In a recent post, I explained how micromobility (e-bikes, scooters, etc) gives state and local governments a much cheaper lever they can pull to reduce emissions, with or without support from a dysfunctional federal government. As it turns out, I’m far from the only person to think that way, and the California Bicycle Coalition is already leading the way on this.
Goals Of The Program
One thing the group has been pushing for is to get California’s lawmakers to give e-bikes the same public support that larger electric vehicles have been getting. For example, one can get thousands off the purchase price of an EV (on top of federal tax credits) if their income is low enough, and that has helped spur the purchase of EVs. Similarly, it’s difficult for many Californians with lower incomes to purchase an e-bike, due to the extra expense.
The idea is that e-bikes can replace many car trips, and even cars themselves in many cases, and for a small fraction of the cost of an EV. Instead of only helping a few Californians buy an EV with big spending, the group proposed spending only $10 million, which sounds like a lot to you or me, but is practically pocket change to a government as big as California’s.
Specifics aren’t currently available as to how much each applicant could get to help purchase an e-bike, but the program’s goals are below.
Goals of the E-Bike Affordability Program
- Help people replace car trips with e-bike trips.
- Prioritize grants to individuals from low-income households.
- Define eligibility for the program as individuals and households with incomes below the maximum limits established in the Clean Vehicle Rebate Project.
- Support related programs and benefits, such as safety education.

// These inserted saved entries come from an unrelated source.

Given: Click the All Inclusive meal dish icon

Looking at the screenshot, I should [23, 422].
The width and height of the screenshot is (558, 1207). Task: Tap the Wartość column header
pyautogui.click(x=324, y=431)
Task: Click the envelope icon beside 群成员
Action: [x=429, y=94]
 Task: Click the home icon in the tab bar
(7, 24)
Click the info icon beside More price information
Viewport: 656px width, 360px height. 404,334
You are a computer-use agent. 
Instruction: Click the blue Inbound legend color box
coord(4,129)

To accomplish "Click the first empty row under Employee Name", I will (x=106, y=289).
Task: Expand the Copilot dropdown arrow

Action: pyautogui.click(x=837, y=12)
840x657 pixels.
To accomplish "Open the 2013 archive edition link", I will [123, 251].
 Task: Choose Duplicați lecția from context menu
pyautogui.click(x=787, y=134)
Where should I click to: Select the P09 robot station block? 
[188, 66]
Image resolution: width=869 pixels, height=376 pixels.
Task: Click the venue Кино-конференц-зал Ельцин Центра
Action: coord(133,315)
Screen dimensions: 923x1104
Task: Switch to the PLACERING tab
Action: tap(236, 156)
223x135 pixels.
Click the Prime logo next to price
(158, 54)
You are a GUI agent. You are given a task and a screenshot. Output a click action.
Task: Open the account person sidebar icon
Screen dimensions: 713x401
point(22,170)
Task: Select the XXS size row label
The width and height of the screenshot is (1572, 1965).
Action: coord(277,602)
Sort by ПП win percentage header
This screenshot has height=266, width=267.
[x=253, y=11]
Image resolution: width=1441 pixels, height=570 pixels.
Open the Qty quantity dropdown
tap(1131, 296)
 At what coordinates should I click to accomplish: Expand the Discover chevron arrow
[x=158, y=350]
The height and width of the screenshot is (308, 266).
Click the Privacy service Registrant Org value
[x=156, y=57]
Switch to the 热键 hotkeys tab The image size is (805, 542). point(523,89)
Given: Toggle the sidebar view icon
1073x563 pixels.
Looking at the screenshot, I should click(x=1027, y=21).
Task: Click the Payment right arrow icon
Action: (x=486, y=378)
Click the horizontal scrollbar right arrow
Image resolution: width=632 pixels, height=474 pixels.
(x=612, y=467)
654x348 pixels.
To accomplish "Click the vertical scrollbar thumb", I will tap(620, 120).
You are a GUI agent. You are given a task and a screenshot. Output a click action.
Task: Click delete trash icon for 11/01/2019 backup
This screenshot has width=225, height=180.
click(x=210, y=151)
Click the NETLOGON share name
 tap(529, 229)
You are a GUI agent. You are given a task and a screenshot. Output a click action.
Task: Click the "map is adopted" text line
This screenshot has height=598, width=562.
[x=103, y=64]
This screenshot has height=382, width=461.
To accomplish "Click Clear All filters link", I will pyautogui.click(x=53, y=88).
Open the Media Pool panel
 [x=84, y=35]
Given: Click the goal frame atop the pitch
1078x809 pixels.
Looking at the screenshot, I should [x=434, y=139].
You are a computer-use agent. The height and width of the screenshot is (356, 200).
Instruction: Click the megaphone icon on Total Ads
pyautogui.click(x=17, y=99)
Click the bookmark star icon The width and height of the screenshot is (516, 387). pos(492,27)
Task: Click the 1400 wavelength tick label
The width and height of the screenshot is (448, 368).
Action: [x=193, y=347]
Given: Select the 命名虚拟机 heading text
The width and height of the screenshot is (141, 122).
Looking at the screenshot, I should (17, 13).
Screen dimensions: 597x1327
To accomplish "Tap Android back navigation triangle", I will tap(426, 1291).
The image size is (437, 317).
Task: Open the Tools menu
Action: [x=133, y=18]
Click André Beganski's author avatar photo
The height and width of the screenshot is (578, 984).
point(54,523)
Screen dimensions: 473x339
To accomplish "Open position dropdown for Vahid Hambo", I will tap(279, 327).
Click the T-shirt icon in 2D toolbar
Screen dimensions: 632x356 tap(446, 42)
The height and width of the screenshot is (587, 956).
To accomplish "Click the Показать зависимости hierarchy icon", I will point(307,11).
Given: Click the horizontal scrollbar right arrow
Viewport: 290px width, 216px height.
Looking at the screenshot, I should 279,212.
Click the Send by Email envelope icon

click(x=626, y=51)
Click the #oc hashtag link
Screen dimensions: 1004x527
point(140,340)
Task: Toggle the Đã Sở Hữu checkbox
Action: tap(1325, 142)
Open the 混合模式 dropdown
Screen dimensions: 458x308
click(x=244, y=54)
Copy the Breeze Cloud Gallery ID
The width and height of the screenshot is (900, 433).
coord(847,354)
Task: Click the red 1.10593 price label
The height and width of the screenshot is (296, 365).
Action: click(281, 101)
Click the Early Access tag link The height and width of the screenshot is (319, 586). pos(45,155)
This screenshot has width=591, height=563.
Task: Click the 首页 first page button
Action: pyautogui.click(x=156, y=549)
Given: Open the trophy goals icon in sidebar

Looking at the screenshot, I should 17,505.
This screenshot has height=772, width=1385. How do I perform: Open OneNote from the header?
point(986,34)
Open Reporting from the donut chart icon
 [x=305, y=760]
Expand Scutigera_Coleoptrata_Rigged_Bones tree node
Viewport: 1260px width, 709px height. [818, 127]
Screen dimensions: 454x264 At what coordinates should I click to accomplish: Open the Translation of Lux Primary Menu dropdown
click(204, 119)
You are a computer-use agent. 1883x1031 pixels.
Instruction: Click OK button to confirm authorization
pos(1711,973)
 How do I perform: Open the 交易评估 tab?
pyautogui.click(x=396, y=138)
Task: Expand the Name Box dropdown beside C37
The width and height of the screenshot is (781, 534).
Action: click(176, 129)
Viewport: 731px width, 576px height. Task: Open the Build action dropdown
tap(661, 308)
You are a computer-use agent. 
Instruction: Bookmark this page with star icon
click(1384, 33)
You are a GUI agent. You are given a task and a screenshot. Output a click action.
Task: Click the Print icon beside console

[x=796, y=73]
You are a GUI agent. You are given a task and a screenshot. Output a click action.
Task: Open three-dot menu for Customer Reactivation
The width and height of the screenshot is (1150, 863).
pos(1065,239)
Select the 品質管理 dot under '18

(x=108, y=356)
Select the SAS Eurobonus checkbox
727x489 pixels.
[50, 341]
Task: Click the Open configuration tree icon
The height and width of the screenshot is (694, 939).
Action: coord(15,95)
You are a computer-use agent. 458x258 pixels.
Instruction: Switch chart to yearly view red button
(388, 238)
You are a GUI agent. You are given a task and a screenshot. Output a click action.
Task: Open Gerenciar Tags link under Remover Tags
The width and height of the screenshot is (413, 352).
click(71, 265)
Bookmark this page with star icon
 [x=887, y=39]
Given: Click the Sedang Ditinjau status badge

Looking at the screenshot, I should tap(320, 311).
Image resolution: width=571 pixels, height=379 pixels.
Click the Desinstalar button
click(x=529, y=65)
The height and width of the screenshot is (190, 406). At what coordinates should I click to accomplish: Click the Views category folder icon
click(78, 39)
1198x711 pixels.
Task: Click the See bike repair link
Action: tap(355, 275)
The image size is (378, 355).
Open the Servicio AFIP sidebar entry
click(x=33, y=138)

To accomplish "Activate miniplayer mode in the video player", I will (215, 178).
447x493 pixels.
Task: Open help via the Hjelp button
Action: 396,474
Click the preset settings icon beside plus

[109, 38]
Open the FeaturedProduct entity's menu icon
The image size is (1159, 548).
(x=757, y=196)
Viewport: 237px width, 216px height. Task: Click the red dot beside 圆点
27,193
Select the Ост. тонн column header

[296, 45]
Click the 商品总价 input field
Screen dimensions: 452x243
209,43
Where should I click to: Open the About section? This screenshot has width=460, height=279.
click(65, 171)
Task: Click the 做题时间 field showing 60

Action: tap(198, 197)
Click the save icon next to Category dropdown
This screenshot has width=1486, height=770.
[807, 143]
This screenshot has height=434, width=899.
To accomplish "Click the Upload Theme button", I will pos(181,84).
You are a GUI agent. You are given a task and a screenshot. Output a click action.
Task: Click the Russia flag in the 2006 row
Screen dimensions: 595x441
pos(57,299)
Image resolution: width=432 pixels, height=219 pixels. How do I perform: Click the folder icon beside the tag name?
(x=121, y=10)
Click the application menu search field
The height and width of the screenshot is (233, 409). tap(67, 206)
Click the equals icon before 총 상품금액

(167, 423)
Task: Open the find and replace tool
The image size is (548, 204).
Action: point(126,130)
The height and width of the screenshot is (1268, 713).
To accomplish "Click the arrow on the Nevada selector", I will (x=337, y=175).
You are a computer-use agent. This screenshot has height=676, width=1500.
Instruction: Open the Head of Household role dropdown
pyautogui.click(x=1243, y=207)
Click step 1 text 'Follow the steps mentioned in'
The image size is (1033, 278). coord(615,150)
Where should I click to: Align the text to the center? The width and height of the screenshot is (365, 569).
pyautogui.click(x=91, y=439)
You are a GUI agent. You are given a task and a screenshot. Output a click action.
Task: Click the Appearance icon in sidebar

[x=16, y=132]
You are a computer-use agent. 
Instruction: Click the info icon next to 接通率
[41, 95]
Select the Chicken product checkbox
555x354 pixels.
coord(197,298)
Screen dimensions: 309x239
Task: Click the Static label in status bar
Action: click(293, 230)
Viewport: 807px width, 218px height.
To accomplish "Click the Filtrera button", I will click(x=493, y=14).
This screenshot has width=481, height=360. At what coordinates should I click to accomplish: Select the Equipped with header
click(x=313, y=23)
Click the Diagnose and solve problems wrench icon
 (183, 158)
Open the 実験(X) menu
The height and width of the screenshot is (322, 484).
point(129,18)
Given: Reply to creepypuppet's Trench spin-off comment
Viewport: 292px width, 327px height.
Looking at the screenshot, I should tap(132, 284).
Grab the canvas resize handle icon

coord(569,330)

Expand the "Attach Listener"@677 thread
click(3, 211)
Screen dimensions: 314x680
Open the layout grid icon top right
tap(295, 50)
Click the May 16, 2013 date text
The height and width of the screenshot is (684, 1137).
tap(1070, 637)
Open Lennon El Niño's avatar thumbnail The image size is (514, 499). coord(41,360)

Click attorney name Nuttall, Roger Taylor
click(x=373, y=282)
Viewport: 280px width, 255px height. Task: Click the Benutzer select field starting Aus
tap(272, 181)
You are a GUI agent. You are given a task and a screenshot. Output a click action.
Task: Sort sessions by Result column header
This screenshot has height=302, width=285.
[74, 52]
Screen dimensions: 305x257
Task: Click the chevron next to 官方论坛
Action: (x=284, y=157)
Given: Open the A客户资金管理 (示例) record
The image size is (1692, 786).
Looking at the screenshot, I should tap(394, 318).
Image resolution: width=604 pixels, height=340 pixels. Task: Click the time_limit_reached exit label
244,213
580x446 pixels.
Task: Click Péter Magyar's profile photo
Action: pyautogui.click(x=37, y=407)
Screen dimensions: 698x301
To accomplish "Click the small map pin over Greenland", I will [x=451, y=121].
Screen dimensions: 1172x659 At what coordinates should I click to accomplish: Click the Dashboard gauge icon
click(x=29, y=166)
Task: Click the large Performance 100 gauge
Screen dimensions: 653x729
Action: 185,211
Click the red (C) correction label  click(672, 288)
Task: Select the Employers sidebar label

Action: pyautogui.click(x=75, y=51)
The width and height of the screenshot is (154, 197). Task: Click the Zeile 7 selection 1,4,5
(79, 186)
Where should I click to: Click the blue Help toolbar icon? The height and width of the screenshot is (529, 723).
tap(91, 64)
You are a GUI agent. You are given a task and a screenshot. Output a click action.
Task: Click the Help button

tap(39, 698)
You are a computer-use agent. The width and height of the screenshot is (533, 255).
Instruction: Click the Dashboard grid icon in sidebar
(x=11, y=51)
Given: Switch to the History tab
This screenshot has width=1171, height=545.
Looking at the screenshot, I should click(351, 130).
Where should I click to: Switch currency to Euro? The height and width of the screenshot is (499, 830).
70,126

Provide support for a variety of electric bicycles, including, but not limited to, bicycles designed for people with disabilities; utility bikes for carrying equipment or passengers, including children; and folding e-bikes.
- Support local small businesses and organizations, such as retail bicycle shops and nonprofit organizations, including community bicycle shops.
- Collaborate with other state departments and agencies to enforce safeguards against fraudulent activity by sellers and purchasers of e-bikes in accordance with the law.
- [to be added] Ensure that e-bikes purchased through this program meet a high standard of quality and durability.
After putting in a lot of effort, they got the state legislature and the governor to approve $10 million in funding for the program as part of next year’s budget. This means that they’ll be able to start providing buying assistance for e-bikes.
“Making e-bikes more affordable is one of the most effective ways to get Californians out of their cars and reduce emissions,” said Assemblymember Boerner Horvath. “I’m thrilled that the full funding I requested for purchase incentives, education, and training is included in the budget we approved. This program represents a priority shift in the right direction and, once implemented, will help folks from all backgrounds choose a healthier, happier way to get around.”
We’ve reached out to the bicycle coalition to get more information for people interested in applying for purchasing assistance for an e-bike.
Why This Matters
For me, living at the edge of a small town much of the time, and traveling in rural areas most of the rest, bikes are more of a toy. I get recreation, exercise, and a challenge from my e-bikes, and only rarely have much opportunity to use them for transportation. The distances are just too long for an e-bike to replace many of my trips.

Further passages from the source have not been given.